Так, Н. Бердяев отмечал, что «ни одна страна не жила одновременно в столь разных столетиях, от XIV до XIX века и даже до века грядущего, до XXI века» [34, с. 13]. По сути дела, Н. Бердяев повторяет некогда сказанное П. Киреевским о том, что Россия существует одновременно на разных ярусах. Эту же мысль повторяет и Г. Флоровский. «Издавна русская душа живет и пребывает во многих веках и возрастах сразу. Не потому, что торжествует или возвышается над временем. Напротив, расплывается во временах. Несоизмеримые и разновременные душевные формации как-то совмещаются и срастаются между собой» [345, с. 500].

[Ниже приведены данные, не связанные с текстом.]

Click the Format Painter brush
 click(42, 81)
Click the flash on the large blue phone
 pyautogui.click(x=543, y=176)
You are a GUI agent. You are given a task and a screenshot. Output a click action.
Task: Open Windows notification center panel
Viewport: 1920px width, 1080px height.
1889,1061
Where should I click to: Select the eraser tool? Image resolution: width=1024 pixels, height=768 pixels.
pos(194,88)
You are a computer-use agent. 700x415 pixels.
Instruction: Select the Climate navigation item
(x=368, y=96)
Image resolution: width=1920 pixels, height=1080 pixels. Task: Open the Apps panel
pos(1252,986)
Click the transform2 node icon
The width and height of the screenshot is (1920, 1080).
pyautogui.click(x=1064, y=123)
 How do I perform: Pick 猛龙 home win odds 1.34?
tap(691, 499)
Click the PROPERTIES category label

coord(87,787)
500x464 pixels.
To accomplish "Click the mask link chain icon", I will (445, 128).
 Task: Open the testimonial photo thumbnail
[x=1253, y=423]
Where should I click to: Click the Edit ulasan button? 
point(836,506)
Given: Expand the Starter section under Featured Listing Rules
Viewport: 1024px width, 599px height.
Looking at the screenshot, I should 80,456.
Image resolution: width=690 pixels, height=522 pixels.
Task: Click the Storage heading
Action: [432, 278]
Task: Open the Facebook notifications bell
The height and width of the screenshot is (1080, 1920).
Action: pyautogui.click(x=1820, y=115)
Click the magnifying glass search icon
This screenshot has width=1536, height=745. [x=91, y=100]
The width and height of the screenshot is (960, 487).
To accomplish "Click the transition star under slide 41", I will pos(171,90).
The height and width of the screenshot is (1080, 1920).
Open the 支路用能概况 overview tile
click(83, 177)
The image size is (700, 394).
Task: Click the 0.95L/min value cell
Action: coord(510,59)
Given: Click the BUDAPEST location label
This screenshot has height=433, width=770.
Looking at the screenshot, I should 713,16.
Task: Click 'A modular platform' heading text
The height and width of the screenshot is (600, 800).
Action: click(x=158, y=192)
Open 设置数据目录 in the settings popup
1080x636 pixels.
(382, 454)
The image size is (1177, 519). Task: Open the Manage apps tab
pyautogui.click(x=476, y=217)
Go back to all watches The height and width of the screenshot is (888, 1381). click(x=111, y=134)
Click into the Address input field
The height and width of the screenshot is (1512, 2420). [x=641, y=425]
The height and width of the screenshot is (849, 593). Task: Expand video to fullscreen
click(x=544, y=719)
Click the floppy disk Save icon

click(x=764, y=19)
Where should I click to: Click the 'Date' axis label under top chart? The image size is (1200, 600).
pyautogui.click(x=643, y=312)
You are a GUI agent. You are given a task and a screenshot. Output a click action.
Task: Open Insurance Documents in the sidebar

Своеобразная морфология русской культуры подтверждается художественной и, в частности, литературной жизнью. Так, в конце XIX века часть читателей знает только писателей XVIII века, и ей совсем неизвестны новые модные имена. «Литературные течения по всей читающей России катятся, – пишет Н. Рубакин, – если можно так выразиться, волна за волной. Уже прошло почти сто лет, как над передовыми читателями пронеслась волна псевдо – классицизма, семьдесят с лишком лет, как пронеслась волна сентиментализма Карамзина, затем романтизма Жуковского и т. д., и т. д., но где-то там, в недрах провинции, эти волны катятся до сего дня, разбегаясь кругами во все стороны, захватывая все большую и большую массу людей и уступая дороги следующей волне» [275].